Problems to work on -
• 1. Revise the passage on dolphins in Greek myth, starting with "The Greeks were" and going on through "across the Mediterranean.", and replace "Mediterranean" with "Aegean".
• 2. List every named geographical place or site that appears in the passage on dolphins in Greek myth.
• 3. According to the passage on dolphins in Greek myth, why is it not surprising that dolphins appear frequently in Classical mythology?

BEGIN Given text

The Greeks were among the first great seafaring nations, and the wealth of
their civilization was built largely on their forays across the Mediterranean.
It is not surprising, then, that dolphins appear frequently in Classical
mythology - they are depicted, for example, on frescoes on the bathroom wall in
the Palace of Knossos in Crete, which dates to 1600 BC-- but it is through the
writings of the Greek poets that most of the myths about dolphins are known to
us today.
One of the earliest dolphin stories is Homer's 'Hymn to Apollo', which
describes how the god Apollo founded the temple at Delphi after a journey which
took him all over Greece in search of a suitable site. Eventually he chose a
lonely cave nestling at the foot of Mount Parnassos, which was guarded by the
dragoness Python, whom he slew with an arrow from his silver bow.
After killing the dragoness, Apollo set off to hijack a Cretan merchant ship,
leaping aboard the boat in the guise of a dolphin. Terrified, the crew huddled
below deck while the dolphin Apollo directed the winds to blow the ship right
around the Greek coast and into the harbour below Delphi. Then, according to
Homer's poem, the sun god instructed his hostages to live in the new temple and
serve him as priests:
And whereas I first, in the misty sea, sprung aboard the swift ship in the
guise of a dolphin, therefore pray to me as Apollo Delphinus.

END Given text
BEGIN Recorded information

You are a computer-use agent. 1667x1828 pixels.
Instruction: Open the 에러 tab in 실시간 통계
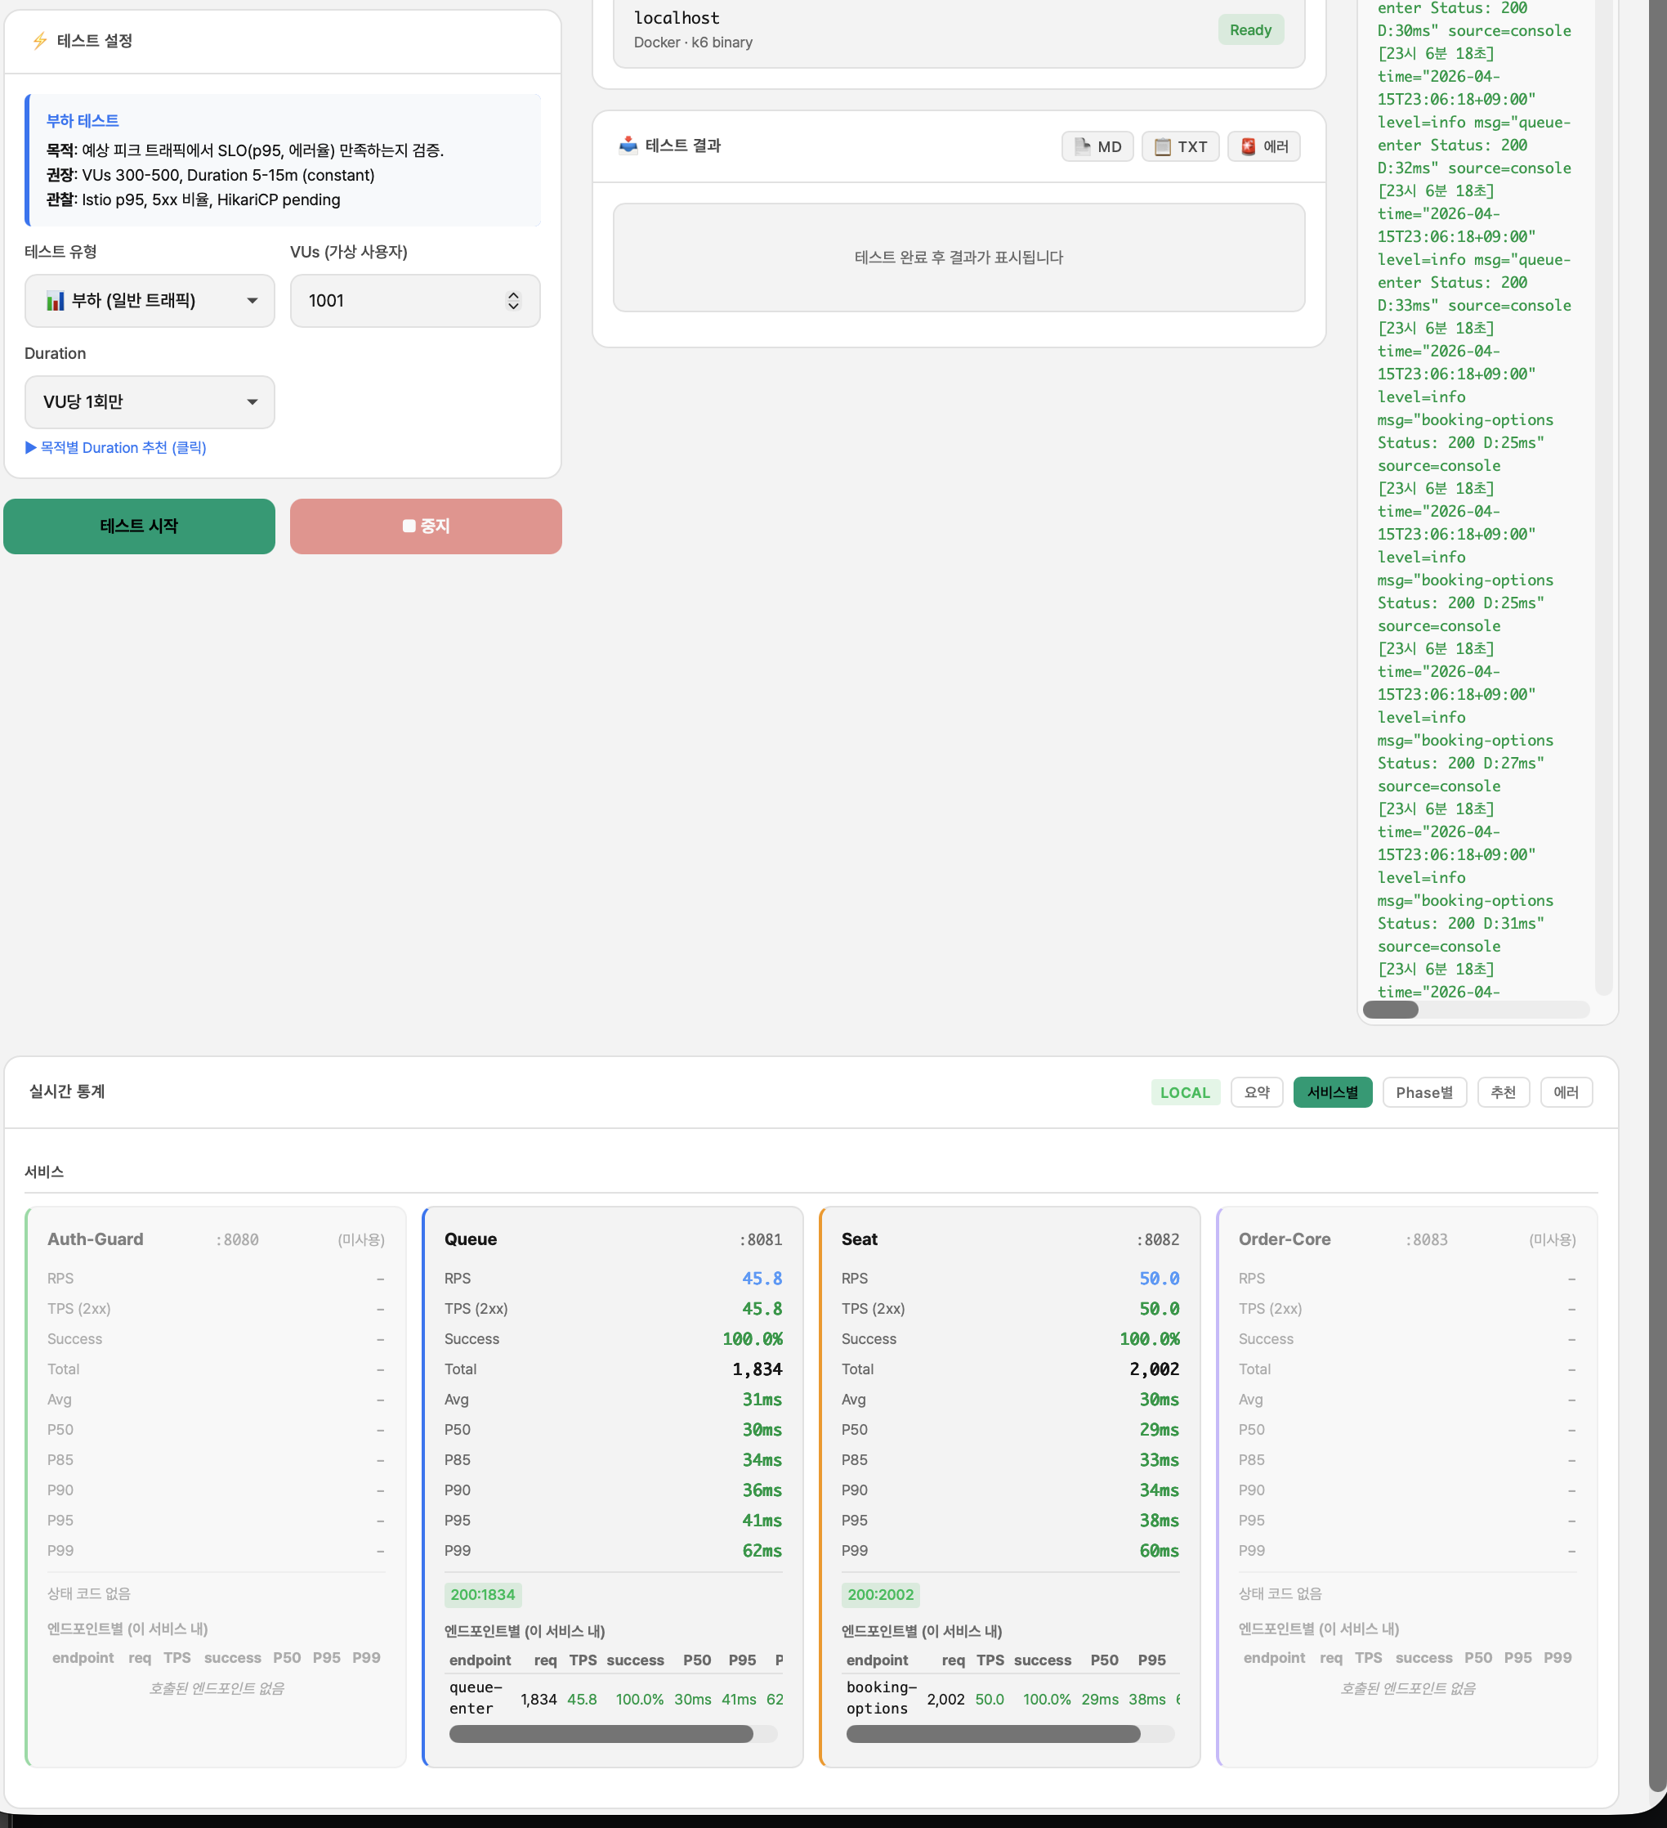[x=1565, y=1092]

END Recorded information

Replies -
• 1.
The Greeks were among the first great seafaring nations, and the wealth of
their civilization was built largely on their forays across the Aegean.

• 2.
Mediterranean
Palace of Knossos
Crete
Delphi
Greece
Mount Parnassos

• 3. The Greeks were among the first great seafaring nations. Their civilization's wealth was built largely on their forays across the Mediterranean.